--- Supplied data Enclosed Below ---

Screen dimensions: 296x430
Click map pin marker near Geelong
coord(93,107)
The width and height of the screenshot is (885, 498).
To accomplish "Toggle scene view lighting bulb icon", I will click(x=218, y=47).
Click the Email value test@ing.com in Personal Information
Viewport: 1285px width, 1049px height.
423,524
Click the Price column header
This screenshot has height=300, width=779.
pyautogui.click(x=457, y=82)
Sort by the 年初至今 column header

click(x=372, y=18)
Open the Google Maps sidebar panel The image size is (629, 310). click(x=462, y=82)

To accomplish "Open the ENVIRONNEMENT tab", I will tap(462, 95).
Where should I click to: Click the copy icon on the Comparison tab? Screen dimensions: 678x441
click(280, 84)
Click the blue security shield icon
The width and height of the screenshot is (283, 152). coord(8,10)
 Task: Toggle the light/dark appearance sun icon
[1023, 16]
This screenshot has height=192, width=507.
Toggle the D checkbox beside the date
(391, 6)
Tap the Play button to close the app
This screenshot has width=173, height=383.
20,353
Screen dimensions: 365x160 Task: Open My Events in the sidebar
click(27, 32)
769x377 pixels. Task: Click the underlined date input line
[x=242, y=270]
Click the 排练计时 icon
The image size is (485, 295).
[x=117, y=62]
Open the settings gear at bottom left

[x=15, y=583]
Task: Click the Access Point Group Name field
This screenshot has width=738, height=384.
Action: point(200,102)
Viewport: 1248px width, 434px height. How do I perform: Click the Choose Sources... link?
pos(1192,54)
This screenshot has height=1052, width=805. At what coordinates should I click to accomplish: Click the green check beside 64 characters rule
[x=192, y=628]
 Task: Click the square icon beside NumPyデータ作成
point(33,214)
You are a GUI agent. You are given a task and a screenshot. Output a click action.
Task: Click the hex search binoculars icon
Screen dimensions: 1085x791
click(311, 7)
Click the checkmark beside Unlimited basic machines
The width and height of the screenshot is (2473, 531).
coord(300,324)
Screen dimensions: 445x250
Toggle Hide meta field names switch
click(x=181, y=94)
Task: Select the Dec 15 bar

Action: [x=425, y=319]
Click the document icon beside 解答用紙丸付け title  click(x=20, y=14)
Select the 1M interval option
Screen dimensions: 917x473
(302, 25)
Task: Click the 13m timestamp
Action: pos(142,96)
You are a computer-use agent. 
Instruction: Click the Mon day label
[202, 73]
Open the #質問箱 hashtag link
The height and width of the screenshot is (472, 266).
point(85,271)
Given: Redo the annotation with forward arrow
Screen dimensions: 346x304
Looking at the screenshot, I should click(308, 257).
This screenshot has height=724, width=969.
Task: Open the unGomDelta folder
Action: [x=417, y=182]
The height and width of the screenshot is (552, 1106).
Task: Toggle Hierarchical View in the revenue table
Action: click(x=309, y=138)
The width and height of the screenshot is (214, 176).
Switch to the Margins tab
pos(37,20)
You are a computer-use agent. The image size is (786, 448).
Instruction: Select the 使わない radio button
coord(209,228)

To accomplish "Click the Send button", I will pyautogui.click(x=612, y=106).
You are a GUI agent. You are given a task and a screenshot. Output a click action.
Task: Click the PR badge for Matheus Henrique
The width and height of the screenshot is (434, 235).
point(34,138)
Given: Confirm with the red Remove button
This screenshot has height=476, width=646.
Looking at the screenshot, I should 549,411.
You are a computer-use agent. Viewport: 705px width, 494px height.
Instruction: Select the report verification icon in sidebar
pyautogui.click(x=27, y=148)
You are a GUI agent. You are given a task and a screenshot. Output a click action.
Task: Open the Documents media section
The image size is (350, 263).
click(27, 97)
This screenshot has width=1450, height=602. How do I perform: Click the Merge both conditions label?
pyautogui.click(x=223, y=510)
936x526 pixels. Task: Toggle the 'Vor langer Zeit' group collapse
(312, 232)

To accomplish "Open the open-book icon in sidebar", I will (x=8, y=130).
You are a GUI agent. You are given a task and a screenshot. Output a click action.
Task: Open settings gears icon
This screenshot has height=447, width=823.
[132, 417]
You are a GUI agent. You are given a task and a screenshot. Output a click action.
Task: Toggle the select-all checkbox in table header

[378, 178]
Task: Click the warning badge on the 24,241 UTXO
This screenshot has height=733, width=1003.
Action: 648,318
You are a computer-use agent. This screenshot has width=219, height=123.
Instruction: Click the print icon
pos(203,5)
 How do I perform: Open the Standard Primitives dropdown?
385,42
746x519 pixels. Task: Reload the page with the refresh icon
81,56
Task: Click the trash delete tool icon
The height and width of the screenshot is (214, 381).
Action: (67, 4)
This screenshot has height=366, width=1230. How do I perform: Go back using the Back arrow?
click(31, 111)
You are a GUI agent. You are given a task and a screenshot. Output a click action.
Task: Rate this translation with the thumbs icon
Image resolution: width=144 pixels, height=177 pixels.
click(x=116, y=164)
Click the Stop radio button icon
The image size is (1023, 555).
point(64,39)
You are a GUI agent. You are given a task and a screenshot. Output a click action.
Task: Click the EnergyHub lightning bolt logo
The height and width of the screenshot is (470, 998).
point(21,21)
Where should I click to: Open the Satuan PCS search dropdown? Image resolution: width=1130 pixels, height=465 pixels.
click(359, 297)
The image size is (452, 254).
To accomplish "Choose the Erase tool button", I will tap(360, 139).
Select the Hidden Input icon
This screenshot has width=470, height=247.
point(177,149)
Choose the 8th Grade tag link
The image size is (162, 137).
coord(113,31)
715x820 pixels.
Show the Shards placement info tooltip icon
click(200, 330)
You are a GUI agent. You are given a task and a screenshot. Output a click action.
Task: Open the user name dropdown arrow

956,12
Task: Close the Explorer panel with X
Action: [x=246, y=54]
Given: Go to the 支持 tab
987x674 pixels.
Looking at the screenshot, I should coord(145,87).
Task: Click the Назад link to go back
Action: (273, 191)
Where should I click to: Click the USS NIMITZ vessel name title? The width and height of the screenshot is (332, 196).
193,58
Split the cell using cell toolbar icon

--- End of Enclosed Supplied data ---

Action item
Write the entries above out again. Match them exactly.

Answer to this task
Screen dimensions: 296x430
Click map pin marker near Geelong
coord(93,107)
The width and height of the screenshot is (885, 498).
To accomplish "Toggle scene view lighting bulb icon", I will click(x=218, y=47).
Click the Email value test@ing.com in Personal Information
Viewport: 1285px width, 1049px height.
423,524
Click the Price column header
This screenshot has height=300, width=779.
pyautogui.click(x=457, y=82)
Sort by the 年初至今 column header

click(x=372, y=18)
Open the Google Maps sidebar panel The image size is (629, 310). click(x=462, y=82)

To accomplish "Open the ENVIRONNEMENT tab", I will tap(462, 95).
Where should I click to: Click the copy icon on the Comparison tab? Screen dimensions: 678x441
click(280, 84)
Click the blue security shield icon
The width and height of the screenshot is (283, 152). coord(8,10)
 Task: Toggle the light/dark appearance sun icon
[1023, 16]
This screenshot has height=192, width=507.
Toggle the D checkbox beside the date
(391, 6)
Tap the Play button to close the app
This screenshot has width=173, height=383.
20,353
Screen dimensions: 365x160 Task: Open My Events in the sidebar
click(27, 32)
769x377 pixels. Task: Click the underlined date input line
[x=242, y=270]
Click the 排练计时 icon
The image size is (485, 295).
[x=117, y=62]
Open the settings gear at bottom left

[x=15, y=583]
Task: Click the Access Point Group Name field
This screenshot has width=738, height=384.
Action: point(200,102)
Viewport: 1248px width, 434px height. How do I perform: Click the Choose Sources... link?
pos(1192,54)
This screenshot has height=1052, width=805. At what coordinates should I click to accomplish: Click the green check beside 64 characters rule
[x=192, y=628]
 Task: Click the square icon beside NumPyデータ作成
point(33,214)
You are a GUI agent. You are given a task and a screenshot. Output a click action.
Task: Click the hex search binoculars icon
Screen dimensions: 1085x791
click(311, 7)
Click the checkmark beside Unlimited basic machines
The width and height of the screenshot is (2473, 531).
coord(300,324)
Screen dimensions: 445x250
Toggle Hide meta field names switch
click(x=181, y=94)
Task: Select the Dec 15 bar

Action: [x=425, y=319]
Click the document icon beside 解答用紙丸付け title  click(x=20, y=14)
Select the 1M interval option
Screen dimensions: 917x473
(302, 25)
Task: Click the 13m timestamp
Action: pos(142,96)
You are a computer-use agent. 
Instruction: Click the Mon day label
[202, 73]
Open the #質問箱 hashtag link
The height and width of the screenshot is (472, 266).
point(85,271)
Given: Redo the annotation with forward arrow
Screen dimensions: 346x304
Looking at the screenshot, I should click(308, 257).
This screenshot has height=724, width=969.
Task: Open the unGomDelta folder
Action: [x=417, y=182]
The height and width of the screenshot is (552, 1106).
Task: Toggle Hierarchical View in the revenue table
Action: click(x=309, y=138)
The width and height of the screenshot is (214, 176).
Switch to the Margins tab
pos(37,20)
You are a computer-use agent. The image size is (786, 448).
Instruction: Select the 使わない radio button
coord(209,228)

To accomplish "Click the Send button", I will pyautogui.click(x=612, y=106).
You are a GUI agent. You are given a task and a screenshot. Output a click action.
Task: Click the PR badge for Matheus Henrique
The width and height of the screenshot is (434, 235).
point(34,138)
Given: Confirm with the red Remove button
This screenshot has height=476, width=646.
Looking at the screenshot, I should 549,411.
You are a computer-use agent. Viewport: 705px width, 494px height.
Instruction: Select the report verification icon in sidebar
pyautogui.click(x=27, y=148)
You are a GUI agent. You are given a task and a screenshot. Output a click action.
Task: Open the Documents media section
The image size is (350, 263).
click(27, 97)
This screenshot has width=1450, height=602. How do I perform: Click the Merge both conditions label?
pyautogui.click(x=223, y=510)
936x526 pixels. Task: Toggle the 'Vor langer Zeit' group collapse
(312, 232)

To accomplish "Open the open-book icon in sidebar", I will (x=8, y=130).
You are a GUI agent. You are given a task and a screenshot. Output a click action.
Task: Open settings gears icon
This screenshot has height=447, width=823.
[132, 417]
You are a GUI agent. You are given a task and a screenshot. Output a click action.
Task: Toggle the select-all checkbox in table header

[378, 178]
Task: Click the warning badge on the 24,241 UTXO
This screenshot has height=733, width=1003.
Action: 648,318
You are a computer-use agent. This screenshot has width=219, height=123.
Instruction: Click the print icon
pos(203,5)
 How do I perform: Open the Standard Primitives dropdown?
385,42
746x519 pixels. Task: Reload the page with the refresh icon
81,56
Task: Click the trash delete tool icon
The height and width of the screenshot is (214, 381).
Action: (67, 4)
This screenshot has height=366, width=1230. How do I perform: Go back using the Back arrow?
click(31, 111)
You are a GUI agent. You are given a task and a screenshot. Output a click action.
Task: Rate this translation with the thumbs icon
Image resolution: width=144 pixels, height=177 pixels.
click(x=116, y=164)
Click the Stop radio button icon
The image size is (1023, 555).
point(64,39)
You are a GUI agent. You are given a task and a screenshot. Output a click action.
Task: Click the EnergyHub lightning bolt logo
The height and width of the screenshot is (470, 998).
point(21,21)
Where should I click to: Open the Satuan PCS search dropdown? Image resolution: width=1130 pixels, height=465 pixels.
click(359, 297)
The image size is (452, 254).
To accomplish "Choose the Erase tool button", I will tap(360, 139).
Select the Hidden Input icon
This screenshot has width=470, height=247.
point(177,149)
Choose the 8th Grade tag link
The image size is (162, 137).
coord(113,31)
715x820 pixels.
Show the Shards placement info tooltip icon
click(200, 330)
You are a GUI agent. You are given a task and a screenshot. Output a click action.
Task: Open the user name dropdown arrow

956,12
Task: Close the Explorer panel with X
Action: [x=246, y=54]
Given: Go to the 支持 tab
987x674 pixels.
Looking at the screenshot, I should coord(145,87).
Task: Click the Назад link to go back
Action: (273, 191)
Where should I click to: Click the USS NIMITZ vessel name title? The width and height of the screenshot is (332, 196).
193,58
Split the cell using cell toolbar icon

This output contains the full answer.